Sue Collier, a lean blonde who owns a music school and can talk pigeons with the best of them, laughs as she recalls Jim's headfirst tumble back to his youth.
"We're standing there at the pigeon exhibit, and Jim just got this glazed look in his eye. When he invoked the name of Tiny, I knew it was all over. The owner of the bird offered to give him to Jim right there on the spot. We had taken the bus in from Farmers Branch to avoid traffic, and we didn't even have a car to take him home in. I mean, how do you get a pigeon home, anyway? A doggie bag won't take care of it."
Collier remembers standing at the exhibit for at least 15 minutes, his eyes fixed on the bird. He could have bought the little cock right there--its owner was willing to sell him. "I guess logic finally prevailed," Collier says. "I knew we really didn't have a way to get it home. And even if I got it home, I had nowhere to keep it."
But the seeds of obsession were planted. Over the next six months, Collier took to learning all he could about homing pigeons, linked up with some breeders, and built a simple loft.
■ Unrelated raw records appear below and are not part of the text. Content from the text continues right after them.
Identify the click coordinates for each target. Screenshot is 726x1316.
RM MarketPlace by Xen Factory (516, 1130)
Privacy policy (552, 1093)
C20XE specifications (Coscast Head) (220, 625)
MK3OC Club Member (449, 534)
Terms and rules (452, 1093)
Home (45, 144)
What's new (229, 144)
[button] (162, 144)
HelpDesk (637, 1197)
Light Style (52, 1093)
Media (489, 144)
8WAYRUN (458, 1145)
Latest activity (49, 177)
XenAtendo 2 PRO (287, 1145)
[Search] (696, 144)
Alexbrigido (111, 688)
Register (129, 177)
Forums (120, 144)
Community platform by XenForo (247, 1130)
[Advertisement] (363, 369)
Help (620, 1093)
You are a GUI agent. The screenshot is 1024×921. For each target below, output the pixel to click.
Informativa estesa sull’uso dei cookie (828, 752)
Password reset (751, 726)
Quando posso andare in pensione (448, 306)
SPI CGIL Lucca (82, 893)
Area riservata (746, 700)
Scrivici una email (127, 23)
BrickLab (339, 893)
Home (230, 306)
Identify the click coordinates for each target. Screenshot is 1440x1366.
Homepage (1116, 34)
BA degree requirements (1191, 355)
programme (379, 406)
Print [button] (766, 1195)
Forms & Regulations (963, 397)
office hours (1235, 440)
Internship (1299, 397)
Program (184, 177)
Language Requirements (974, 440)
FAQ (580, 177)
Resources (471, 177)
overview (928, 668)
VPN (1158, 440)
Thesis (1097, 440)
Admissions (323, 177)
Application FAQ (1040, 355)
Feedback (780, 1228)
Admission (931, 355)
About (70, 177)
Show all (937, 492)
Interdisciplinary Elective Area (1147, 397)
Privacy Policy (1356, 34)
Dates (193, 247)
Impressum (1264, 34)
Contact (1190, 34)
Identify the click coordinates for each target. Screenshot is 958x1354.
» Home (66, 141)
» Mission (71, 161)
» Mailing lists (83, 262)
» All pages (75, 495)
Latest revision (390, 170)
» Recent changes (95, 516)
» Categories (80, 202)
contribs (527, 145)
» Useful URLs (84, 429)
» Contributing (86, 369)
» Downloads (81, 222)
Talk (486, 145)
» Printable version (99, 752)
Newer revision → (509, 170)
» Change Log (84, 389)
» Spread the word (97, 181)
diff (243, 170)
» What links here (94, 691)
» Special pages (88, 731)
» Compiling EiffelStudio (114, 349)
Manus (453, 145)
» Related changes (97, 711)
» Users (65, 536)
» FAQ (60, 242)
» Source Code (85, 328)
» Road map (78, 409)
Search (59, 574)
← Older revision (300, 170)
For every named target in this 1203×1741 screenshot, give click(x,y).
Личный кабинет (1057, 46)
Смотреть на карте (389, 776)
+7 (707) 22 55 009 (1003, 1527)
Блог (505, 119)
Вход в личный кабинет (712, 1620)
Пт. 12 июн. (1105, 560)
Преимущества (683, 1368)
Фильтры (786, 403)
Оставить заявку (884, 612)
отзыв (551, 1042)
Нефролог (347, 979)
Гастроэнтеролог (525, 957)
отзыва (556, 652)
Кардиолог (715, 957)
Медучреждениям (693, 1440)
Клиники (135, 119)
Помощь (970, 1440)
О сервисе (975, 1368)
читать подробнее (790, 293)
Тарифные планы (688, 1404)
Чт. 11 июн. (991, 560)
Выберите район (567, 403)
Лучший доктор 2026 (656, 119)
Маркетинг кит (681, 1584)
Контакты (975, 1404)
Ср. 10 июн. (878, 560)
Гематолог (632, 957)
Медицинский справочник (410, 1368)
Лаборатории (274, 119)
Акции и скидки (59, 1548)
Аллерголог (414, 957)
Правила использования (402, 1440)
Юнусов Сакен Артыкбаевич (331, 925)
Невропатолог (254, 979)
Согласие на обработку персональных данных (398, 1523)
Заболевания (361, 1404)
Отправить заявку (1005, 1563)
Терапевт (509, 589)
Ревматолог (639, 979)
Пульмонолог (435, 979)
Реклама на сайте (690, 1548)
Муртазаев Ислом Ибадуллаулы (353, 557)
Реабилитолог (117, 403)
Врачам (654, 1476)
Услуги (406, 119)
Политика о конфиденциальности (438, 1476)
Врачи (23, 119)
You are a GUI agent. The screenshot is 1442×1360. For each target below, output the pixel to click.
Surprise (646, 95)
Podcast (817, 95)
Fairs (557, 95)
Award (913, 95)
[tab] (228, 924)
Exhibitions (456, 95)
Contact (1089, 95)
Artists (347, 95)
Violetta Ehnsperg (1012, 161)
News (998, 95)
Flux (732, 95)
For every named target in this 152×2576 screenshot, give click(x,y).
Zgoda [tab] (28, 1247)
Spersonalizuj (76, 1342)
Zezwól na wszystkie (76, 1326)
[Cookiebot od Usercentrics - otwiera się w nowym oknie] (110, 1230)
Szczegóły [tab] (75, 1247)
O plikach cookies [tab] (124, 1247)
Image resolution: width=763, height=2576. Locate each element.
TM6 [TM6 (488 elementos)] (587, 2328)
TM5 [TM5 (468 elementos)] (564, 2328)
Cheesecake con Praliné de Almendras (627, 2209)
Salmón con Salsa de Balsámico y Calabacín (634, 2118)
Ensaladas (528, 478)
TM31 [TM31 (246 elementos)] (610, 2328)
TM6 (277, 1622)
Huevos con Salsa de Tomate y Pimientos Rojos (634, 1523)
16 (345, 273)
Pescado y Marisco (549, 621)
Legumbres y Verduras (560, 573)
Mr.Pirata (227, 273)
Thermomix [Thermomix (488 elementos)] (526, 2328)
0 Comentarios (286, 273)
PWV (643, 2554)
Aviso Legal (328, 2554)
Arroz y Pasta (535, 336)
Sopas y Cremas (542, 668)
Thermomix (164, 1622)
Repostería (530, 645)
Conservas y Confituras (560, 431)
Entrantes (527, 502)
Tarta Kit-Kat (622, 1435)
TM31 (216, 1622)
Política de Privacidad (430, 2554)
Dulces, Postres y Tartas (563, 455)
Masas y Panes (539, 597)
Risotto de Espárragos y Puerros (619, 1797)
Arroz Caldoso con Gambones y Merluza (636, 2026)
That is how Jim Collier, with plenty of help from Sue, became one of at least 11,000 serious pigeon racers in this country. Worldwide, their numbers are in the hundreds of thousands. The birds have existed for eons; classified in the avian world as "rock doves," they are believed among fanciers to be descendants of the dove described in the book of Genesis that Noah sent from the ark after the great flood to scout for dry land.
Noble creatures, these birds. And far from the dirty, scavenging ledge-dwellers that populate cities. Any pigeon guy will quickly set you straight on that.